The news about the BlackHole Exploit kit v2.0 release spreads like a wildfire in the Internet. It seems like Cyber Criminals started to use the new version for infecting users.
A security researcher have come across a spam mail purporting to be an ADP invoice reminder which leads to BlackHole Exploit kit v2.0 landing page.
The Spam mail intercepted by Researcher:
Subject: ADP Invoice Reminder
Your latest ADP Dealer Services Invoice is now available to view or pay online at ADP Online Invoice Management .
To protect the security of your data, you will need to enter your ID and password, then click on Access your Online Invoice Management account.
Total amount due by September 13, 2012
$17202.04
If you have already sent your payment please disregard this friendly reminder and Thank you for choosing ADP.
Questions about your bill?
Contact David Nieto by Secure Mail.
Note: This is an automated email.
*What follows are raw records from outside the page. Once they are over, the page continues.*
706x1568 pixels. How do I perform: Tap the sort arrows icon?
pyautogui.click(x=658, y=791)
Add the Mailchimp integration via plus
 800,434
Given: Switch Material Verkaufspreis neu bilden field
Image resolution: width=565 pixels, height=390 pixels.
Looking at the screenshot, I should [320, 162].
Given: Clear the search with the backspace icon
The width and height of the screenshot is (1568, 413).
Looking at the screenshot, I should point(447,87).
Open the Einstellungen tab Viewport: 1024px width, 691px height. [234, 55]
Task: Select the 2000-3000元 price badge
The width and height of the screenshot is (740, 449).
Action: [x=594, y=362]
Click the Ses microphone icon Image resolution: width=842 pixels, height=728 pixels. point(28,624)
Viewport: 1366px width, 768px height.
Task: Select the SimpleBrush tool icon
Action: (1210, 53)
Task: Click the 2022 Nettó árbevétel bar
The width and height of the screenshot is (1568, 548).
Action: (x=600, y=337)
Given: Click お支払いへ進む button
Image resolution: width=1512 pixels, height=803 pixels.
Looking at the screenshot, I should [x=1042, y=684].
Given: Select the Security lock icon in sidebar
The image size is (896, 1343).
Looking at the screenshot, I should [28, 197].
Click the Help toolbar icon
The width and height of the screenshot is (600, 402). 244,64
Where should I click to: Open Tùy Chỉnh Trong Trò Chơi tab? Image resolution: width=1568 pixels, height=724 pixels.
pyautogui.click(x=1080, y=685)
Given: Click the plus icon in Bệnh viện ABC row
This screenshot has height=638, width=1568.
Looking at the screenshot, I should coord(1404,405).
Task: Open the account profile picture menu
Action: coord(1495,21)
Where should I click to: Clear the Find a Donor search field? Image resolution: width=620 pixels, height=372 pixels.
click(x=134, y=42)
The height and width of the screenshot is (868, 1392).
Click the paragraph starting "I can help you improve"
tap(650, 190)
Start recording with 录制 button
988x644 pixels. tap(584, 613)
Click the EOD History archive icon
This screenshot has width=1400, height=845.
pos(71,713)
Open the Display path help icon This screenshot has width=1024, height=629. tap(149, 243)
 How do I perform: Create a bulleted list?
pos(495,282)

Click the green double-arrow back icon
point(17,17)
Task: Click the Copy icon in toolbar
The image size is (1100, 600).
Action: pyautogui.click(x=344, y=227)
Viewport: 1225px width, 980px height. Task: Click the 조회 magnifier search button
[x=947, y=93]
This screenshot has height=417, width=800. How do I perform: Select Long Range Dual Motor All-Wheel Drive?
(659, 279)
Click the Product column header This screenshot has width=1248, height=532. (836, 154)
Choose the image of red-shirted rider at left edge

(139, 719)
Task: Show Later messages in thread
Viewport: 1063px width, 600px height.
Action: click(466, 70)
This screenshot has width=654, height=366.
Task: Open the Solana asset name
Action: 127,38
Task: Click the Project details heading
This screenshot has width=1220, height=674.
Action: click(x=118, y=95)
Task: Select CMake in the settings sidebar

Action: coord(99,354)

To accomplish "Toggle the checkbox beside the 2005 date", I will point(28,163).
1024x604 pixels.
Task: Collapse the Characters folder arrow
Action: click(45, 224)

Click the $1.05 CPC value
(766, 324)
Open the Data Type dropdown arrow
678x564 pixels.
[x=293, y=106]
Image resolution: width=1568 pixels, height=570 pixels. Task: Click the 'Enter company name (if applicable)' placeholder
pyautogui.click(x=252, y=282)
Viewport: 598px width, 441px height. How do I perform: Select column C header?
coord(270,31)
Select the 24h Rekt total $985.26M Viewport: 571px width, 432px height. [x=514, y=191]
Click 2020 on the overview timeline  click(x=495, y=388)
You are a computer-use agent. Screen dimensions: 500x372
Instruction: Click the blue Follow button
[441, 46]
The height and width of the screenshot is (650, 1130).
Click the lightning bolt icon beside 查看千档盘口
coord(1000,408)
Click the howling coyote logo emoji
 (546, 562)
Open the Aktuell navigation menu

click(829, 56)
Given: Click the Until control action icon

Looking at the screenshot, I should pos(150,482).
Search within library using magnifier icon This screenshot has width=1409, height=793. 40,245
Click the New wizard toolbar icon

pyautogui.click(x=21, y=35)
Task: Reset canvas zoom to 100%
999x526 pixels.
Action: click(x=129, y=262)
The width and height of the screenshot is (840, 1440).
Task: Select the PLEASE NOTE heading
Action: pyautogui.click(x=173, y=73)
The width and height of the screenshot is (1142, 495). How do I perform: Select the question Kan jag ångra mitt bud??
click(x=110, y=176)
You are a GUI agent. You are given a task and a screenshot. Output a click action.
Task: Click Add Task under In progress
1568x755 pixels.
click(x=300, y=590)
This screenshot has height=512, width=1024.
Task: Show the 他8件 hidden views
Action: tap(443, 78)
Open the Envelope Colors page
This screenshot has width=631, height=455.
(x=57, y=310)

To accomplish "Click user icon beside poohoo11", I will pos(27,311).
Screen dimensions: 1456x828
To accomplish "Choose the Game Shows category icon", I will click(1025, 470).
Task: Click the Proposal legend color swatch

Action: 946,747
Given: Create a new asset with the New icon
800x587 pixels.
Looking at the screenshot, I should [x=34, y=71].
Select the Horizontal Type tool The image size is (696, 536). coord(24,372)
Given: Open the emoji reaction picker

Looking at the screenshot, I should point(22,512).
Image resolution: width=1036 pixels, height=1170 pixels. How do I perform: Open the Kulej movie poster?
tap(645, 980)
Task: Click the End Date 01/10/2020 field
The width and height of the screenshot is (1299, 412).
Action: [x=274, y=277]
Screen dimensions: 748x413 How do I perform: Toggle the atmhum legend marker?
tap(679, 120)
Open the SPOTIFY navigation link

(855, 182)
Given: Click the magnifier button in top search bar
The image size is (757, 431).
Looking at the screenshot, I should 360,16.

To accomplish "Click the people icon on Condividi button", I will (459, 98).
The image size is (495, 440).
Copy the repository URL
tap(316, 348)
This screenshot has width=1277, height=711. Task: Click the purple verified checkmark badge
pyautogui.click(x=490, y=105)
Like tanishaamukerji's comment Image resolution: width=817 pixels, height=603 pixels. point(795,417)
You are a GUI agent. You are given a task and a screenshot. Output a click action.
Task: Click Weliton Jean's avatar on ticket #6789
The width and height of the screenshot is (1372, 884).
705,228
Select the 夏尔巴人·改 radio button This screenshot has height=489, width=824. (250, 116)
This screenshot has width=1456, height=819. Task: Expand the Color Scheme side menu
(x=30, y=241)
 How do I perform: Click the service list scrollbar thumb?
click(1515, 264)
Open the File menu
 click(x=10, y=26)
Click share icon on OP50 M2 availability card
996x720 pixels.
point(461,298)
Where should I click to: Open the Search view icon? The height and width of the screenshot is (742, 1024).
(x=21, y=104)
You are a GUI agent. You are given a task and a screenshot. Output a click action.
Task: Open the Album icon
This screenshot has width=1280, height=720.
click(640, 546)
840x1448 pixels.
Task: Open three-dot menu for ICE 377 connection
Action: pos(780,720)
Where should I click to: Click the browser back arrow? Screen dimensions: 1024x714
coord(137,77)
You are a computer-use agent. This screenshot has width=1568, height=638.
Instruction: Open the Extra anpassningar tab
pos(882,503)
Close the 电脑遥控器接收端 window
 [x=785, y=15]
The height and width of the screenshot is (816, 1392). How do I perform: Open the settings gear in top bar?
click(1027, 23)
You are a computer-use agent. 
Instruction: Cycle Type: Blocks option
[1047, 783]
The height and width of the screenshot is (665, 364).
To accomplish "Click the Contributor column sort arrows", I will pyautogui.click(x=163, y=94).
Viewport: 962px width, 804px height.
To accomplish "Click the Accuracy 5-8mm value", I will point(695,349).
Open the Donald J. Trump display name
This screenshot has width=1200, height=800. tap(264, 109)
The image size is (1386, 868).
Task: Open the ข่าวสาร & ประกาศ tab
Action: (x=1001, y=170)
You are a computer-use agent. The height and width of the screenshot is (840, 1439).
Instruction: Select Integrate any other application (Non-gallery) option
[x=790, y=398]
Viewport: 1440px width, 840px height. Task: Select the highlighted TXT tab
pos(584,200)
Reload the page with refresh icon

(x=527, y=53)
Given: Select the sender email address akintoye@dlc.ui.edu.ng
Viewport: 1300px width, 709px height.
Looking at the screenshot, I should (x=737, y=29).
Please do not reply.
After clicking the link provided in the mail, recipient will be redirected to the malicious page through multiple sites. At the end of redirection, the victim will be ended in this page "46.249.*.122/links/systems-links_warns.php".
It seems like the landing page of BlackHole Exploit version 2.0. In previous version of BH, you will see "main.php?page=[random_number]" at the end of url. But the latest version use combination of meaningful words.
Once again , i like to remind the Dynamic URL feature of the BH 2.0. The generated link targets only one users which is valid for a few seconds. Yes, it is true, the above link generates 404 error at the time of researcher visit.
At the time of writing this article, the above IP is unavailable.
Today , i have analyzed three malicious IP address which uses the latest version of BlackHole Exploit. only one IP displayed the exploits. After few seconds, that IP also start to generate 404 error page.